### [AIM OF THE EXERCISE]
Give the number of lines in the data that hold the string "agent". Nothing else is needed.

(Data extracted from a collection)
##########

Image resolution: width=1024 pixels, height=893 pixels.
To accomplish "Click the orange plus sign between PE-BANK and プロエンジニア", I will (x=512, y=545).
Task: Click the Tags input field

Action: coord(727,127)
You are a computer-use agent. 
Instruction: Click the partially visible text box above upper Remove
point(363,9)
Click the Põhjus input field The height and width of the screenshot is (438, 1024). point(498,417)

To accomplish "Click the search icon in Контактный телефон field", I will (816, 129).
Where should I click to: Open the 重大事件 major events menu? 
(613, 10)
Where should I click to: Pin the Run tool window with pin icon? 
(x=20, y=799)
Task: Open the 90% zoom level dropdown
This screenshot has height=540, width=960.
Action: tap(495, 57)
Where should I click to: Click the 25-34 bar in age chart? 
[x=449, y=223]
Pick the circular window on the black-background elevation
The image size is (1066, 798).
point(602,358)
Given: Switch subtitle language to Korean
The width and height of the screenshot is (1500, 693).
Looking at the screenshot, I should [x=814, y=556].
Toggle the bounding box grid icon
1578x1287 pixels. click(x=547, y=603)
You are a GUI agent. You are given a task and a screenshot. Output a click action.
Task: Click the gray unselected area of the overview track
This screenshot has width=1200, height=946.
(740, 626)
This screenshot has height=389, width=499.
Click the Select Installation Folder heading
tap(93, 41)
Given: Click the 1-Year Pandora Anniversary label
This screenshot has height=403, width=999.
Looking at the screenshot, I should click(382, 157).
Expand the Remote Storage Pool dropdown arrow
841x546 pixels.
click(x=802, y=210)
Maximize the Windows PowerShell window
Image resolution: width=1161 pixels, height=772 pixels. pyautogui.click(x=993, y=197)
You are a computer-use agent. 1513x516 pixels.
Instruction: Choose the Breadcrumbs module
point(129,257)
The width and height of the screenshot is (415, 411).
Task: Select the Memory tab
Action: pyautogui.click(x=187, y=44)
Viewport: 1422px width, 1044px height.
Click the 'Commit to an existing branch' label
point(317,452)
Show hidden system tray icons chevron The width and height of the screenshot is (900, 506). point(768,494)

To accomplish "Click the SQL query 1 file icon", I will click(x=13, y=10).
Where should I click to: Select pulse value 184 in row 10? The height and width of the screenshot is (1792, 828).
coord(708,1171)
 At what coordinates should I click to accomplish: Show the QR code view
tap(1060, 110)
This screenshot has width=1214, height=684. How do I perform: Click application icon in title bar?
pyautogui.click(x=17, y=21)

##########

### [SOLVED EXERCISE]
3